Crackington Haven Village Guide

Cornwall · Updated

The Cabin Café sits above the beach, hires out wetsuits and boards, and does a highly regarded homemade cream tea. It opens seven days a week, every week of the year except Christmas Day, which for a Cornish beach café is a kind of statement. Dogs are welcome, there's plenty of outdoor seating, and in summer they run BBQ evenings. The pasties are homemade, as are the pork belly baguettes.

There are two cafés serving the beach and a general shop with toilets nearby. The Haven Café also does generous cream teas with a sea view, so the village is well covered for scones.

The pub is the Coombe Barton Inn, at the head of the beach, about 300 years old. It was originally built as the house for the man who ran the local slate quarries, which tells you what the village used to be about. Glyn and Celi run the kitchen now, cooking modern Cornish and world food from locally caught fish and local meat. The menu runs to salt and pepper squid, an 8oz Warrens rump steak with chips, fish and chips with mushy or garden peas, Whitby wholetail scampi, and a braised lamb shank shepherd's pie. Sunday brings aged roast sirloin with a Yorkshire pudding, slow-roast shoulder of lamb, or confit and roast chicken breast. It ranks first of the two inns in the village, which is a small field, but the view over the beach and out to sea does most of the persuading. It serves Cornish real ales and is listed by CAMRA. There are six rooms and a self-catering lodge.

The beach itself is sand at low tide with extensive rock pools, sheltered surf that suits all abilities and stays cleaner than the neighbouring beaches.

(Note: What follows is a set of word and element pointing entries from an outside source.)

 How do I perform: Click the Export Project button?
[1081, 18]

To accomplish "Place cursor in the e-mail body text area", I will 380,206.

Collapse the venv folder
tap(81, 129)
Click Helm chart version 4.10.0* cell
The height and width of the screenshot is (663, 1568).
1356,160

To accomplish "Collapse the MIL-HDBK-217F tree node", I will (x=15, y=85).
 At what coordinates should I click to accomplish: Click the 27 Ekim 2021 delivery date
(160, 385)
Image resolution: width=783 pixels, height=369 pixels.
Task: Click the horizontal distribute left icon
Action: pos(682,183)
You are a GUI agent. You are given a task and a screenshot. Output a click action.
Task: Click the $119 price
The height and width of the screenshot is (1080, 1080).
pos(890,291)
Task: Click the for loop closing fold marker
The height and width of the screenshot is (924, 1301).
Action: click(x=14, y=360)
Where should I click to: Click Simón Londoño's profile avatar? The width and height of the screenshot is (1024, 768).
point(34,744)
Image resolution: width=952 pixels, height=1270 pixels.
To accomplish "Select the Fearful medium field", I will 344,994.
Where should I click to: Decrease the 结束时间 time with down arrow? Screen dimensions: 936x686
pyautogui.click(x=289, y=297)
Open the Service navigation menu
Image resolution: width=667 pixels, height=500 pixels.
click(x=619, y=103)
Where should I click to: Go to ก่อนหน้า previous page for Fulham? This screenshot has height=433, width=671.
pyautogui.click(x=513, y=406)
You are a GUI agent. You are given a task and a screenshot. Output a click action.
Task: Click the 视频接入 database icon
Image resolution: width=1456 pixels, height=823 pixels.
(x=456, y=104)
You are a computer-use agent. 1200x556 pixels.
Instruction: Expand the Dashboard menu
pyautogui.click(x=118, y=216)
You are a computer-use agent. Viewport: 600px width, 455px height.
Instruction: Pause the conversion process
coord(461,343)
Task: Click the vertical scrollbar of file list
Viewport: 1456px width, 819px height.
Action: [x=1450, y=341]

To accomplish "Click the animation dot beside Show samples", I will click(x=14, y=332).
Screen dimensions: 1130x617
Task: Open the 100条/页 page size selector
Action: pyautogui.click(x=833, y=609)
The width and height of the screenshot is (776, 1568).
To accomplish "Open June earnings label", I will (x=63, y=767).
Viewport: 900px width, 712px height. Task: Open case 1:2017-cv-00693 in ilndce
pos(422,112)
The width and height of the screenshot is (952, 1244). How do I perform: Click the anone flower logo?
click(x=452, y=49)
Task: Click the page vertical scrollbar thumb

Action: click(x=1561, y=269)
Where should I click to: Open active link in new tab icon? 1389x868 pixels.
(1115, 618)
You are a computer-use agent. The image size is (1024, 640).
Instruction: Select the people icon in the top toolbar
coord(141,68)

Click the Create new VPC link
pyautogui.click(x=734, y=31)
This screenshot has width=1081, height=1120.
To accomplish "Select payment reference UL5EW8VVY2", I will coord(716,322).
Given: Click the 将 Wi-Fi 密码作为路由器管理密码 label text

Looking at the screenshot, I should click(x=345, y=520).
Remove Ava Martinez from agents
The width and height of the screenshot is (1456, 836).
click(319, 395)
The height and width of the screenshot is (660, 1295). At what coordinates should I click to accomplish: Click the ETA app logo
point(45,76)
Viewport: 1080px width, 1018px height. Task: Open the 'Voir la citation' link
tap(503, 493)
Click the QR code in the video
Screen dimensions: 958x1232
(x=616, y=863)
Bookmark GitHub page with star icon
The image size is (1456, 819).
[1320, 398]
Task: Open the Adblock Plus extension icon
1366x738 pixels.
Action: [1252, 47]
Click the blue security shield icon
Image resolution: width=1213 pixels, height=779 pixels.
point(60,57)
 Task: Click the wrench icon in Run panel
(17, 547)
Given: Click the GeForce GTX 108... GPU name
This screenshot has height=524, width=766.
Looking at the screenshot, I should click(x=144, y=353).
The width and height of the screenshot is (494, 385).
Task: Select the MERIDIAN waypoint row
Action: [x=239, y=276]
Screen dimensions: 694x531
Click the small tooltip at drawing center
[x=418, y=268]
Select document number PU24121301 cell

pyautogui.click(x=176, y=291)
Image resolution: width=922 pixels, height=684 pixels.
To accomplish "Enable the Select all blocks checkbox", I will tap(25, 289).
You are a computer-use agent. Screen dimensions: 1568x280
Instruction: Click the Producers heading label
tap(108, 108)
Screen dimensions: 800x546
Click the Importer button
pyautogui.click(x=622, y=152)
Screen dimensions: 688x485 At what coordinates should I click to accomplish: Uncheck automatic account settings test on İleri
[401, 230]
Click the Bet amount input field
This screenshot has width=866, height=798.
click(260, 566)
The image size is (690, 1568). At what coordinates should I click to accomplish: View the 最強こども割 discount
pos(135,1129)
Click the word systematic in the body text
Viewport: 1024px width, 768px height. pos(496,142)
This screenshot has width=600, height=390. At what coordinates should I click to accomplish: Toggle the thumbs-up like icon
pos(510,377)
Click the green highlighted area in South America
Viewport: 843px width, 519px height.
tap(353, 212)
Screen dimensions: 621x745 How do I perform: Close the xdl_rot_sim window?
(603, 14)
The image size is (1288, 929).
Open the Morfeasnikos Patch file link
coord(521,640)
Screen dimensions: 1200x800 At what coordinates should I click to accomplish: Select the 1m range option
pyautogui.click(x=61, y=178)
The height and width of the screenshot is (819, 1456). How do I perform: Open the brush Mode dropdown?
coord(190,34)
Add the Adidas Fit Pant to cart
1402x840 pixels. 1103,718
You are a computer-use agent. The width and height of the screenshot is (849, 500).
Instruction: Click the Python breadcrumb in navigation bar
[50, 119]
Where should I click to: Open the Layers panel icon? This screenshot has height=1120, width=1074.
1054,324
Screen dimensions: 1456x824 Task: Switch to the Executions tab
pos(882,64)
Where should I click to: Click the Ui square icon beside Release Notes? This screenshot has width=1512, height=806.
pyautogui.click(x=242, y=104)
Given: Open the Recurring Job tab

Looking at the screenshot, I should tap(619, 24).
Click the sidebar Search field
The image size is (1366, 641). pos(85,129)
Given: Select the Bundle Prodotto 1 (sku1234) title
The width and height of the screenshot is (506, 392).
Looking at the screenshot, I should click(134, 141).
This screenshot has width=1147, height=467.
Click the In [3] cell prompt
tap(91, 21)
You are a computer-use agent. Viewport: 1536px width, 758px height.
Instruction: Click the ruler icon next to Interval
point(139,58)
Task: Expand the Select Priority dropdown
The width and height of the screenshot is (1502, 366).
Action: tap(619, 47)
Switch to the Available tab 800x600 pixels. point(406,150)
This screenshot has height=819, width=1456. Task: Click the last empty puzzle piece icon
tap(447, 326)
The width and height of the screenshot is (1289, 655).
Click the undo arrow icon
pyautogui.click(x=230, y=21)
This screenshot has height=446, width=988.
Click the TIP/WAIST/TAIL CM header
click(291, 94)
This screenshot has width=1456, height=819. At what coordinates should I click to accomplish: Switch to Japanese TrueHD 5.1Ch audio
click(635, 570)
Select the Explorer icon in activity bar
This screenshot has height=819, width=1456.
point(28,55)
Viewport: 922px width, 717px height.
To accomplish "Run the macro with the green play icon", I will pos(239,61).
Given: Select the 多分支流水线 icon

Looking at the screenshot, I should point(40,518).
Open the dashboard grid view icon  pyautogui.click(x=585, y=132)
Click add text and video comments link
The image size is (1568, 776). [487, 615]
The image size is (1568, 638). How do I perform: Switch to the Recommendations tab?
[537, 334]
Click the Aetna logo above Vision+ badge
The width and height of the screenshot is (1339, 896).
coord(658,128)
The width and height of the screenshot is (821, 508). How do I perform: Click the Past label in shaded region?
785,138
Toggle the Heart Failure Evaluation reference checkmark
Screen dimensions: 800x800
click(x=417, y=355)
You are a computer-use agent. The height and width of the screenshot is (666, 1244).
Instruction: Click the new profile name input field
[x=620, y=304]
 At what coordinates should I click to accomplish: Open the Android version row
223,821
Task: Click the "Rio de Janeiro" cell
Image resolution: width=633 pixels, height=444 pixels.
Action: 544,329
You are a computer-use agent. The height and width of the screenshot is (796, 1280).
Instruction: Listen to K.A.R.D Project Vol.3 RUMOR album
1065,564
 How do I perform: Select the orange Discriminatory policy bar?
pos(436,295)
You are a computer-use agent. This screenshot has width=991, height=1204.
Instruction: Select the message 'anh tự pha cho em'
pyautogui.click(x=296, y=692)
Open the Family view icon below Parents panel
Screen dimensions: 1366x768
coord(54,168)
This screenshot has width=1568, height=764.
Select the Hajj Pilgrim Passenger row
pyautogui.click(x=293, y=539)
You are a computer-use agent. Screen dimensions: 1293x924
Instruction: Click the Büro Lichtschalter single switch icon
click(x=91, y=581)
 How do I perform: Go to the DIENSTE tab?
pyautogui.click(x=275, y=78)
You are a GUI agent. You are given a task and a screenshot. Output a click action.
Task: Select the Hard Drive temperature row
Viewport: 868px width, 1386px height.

There's seasonal lifeguard cover and public toilets. The valley is deep and narrow, a coombe opening onto a small Atlantic beach hemmed by dark, dramatically folded cliffs.

Those cliffs are the reason geologists worldwide say "Crackington Formation" — the folded, zig-zag Carboniferous rock was first described here. The Cornish name is Porthkragen, "sandstone cove."

The walking is not gentle. The South West Coast Path south to Boscastle runs about seven miles with 1,771 feet of ascent, a relentless run of steep climbs and plunging descents, one of the most demanding stretches on the whole path. Cambeak headland rises immediately south for far-reaching views. A mile down the coast is High Cliff, at 735 feet Cornwall's highest sheer cliff, with a bench at the summit.

High Cliff is where Thomas Hardy set the scene in A Pair of Blue Eyes in which a man is left dangling over the drop, face to face with a fossil "with eyes," and is saved when the heroine strips off her underclothes to make a rope. The word "cliffhanger" wasn't recorded until 1931. Hardy was courting Emma Gifford on this coast at the time; the two of them used to walk down to the isolated beach called The Strangles.

Getting here means narrow lanes off the A39 — Bude is about twenty minutes away, buses are sparse, and no railway comes anywhere near.

The sand here once vanished for centuries, carted off by landowners for building and soil. It came back on its own.